═════ Records shown ═════

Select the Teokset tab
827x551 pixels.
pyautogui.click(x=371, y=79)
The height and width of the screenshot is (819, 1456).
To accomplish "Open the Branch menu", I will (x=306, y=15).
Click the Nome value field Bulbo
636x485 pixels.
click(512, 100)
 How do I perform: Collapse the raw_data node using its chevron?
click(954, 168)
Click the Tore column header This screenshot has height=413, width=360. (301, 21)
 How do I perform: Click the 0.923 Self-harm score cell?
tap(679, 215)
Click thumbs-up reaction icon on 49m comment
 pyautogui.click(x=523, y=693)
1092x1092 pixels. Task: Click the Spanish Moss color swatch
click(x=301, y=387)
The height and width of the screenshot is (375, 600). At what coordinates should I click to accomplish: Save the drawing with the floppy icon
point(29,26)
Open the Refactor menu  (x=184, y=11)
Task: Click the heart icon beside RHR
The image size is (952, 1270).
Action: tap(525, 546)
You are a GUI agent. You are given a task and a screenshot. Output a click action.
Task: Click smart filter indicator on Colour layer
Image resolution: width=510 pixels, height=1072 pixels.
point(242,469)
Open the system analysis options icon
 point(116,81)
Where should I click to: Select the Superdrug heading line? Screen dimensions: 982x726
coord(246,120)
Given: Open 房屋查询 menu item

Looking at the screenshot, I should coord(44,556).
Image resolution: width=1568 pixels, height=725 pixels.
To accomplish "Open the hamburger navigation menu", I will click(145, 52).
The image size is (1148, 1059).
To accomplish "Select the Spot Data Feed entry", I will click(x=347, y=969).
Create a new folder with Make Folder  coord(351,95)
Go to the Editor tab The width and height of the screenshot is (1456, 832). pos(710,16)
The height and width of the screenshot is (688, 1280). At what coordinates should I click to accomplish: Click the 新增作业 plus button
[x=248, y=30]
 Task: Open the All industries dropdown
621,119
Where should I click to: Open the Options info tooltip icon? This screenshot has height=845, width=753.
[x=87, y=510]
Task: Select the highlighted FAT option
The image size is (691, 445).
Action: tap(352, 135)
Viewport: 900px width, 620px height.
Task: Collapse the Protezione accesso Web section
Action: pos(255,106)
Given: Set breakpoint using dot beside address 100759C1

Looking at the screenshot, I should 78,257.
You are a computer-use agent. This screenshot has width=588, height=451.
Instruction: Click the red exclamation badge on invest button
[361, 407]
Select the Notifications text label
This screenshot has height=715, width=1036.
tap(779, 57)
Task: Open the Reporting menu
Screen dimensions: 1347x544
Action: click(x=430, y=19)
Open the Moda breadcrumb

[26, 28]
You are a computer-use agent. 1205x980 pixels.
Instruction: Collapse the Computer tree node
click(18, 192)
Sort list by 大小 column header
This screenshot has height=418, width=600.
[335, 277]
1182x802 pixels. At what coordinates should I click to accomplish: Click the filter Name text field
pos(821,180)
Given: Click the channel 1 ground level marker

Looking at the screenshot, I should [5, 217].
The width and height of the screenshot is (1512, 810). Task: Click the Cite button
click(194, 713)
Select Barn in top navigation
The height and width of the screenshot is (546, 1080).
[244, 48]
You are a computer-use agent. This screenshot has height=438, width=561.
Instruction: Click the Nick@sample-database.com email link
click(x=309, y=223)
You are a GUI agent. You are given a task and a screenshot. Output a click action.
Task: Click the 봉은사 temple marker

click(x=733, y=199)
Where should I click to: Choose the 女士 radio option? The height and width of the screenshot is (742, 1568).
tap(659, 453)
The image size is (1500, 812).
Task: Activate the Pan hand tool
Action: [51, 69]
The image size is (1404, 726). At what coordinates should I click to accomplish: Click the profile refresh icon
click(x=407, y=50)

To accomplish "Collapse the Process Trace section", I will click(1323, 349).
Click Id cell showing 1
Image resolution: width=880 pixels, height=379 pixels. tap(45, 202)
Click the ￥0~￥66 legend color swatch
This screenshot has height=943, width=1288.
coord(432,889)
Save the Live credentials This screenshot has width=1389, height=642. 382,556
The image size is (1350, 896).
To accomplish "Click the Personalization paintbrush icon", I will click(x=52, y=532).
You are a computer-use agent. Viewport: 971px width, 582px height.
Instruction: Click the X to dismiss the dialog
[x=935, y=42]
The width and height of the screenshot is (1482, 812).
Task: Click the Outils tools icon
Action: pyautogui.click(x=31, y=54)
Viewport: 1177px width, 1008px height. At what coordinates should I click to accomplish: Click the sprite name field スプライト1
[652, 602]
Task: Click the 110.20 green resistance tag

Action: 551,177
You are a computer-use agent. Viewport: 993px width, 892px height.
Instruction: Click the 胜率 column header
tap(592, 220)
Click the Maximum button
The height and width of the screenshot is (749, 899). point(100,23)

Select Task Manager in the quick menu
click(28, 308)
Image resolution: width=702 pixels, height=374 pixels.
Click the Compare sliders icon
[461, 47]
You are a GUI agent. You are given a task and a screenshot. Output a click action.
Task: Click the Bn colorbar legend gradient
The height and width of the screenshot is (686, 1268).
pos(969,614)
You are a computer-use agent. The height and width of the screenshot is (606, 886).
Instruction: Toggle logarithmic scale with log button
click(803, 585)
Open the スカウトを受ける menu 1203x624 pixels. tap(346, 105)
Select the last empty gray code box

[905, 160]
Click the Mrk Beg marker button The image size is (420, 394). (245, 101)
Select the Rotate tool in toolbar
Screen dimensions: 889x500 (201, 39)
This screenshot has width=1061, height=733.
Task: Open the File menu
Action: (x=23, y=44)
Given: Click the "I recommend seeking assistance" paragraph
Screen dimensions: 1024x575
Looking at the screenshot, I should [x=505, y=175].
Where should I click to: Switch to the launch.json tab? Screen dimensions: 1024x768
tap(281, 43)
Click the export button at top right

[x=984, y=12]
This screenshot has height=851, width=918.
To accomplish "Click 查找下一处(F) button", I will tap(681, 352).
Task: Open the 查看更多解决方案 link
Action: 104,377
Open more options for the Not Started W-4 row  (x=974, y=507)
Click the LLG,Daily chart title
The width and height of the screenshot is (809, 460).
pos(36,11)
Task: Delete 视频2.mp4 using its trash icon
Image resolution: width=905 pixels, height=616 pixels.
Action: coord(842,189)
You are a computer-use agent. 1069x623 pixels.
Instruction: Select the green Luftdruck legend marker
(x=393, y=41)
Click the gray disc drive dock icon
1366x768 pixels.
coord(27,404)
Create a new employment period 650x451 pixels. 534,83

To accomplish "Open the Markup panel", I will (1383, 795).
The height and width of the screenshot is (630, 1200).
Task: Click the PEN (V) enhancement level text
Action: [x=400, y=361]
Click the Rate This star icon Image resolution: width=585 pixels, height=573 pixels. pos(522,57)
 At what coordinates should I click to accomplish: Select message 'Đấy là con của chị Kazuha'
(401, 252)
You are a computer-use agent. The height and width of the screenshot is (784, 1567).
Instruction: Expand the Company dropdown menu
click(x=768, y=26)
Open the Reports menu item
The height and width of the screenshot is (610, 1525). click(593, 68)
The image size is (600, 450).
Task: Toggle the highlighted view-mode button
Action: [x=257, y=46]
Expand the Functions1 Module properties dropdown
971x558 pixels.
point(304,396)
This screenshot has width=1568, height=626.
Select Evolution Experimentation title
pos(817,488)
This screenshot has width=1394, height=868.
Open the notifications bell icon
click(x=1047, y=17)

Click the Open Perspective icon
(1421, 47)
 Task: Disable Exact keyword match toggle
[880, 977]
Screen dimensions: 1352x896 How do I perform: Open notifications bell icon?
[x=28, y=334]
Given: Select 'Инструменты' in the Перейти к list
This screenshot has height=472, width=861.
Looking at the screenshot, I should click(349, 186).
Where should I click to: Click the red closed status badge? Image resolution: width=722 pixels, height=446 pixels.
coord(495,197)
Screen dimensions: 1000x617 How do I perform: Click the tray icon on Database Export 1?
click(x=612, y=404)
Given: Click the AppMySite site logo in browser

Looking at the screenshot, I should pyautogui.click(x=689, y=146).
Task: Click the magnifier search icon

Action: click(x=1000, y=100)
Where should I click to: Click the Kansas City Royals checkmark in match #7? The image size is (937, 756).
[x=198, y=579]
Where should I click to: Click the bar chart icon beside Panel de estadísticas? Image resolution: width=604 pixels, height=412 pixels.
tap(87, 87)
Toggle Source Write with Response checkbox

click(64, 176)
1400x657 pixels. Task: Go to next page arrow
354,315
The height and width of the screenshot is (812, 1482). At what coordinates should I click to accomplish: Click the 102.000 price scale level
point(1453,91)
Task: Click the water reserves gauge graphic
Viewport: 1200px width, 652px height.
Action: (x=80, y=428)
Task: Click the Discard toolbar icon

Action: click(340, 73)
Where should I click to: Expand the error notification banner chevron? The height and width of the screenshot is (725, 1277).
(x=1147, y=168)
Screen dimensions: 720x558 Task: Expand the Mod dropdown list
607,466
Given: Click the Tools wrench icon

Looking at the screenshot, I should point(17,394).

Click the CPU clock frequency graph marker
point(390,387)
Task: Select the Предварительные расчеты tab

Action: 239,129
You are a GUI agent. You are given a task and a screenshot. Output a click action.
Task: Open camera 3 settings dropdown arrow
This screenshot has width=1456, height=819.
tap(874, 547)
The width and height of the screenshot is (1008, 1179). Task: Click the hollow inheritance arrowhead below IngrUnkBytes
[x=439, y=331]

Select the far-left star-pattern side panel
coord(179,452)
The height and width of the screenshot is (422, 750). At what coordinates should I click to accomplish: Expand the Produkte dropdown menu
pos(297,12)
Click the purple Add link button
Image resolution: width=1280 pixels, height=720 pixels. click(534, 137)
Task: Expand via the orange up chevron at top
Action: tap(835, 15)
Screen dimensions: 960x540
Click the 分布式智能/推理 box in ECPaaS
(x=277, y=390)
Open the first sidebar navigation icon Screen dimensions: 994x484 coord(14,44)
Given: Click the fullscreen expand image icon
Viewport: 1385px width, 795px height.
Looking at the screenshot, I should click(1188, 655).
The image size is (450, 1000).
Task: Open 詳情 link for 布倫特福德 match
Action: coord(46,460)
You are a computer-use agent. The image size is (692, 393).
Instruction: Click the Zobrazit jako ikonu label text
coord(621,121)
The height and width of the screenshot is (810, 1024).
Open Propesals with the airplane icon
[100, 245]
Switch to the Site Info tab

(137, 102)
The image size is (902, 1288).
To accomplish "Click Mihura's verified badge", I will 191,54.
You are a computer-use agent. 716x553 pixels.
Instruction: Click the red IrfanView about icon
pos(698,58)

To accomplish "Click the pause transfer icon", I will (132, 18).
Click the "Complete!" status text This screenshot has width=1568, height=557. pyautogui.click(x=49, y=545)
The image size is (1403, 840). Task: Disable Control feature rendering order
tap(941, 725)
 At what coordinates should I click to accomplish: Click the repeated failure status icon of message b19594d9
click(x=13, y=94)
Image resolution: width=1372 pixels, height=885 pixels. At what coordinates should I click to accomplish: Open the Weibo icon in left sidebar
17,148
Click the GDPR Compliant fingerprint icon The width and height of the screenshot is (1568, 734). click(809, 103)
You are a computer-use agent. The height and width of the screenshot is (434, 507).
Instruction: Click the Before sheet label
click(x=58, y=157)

═════

**Problem description**:
Count every line above that includes the string "Create", and answer with the count only.

**Exercise result**:
2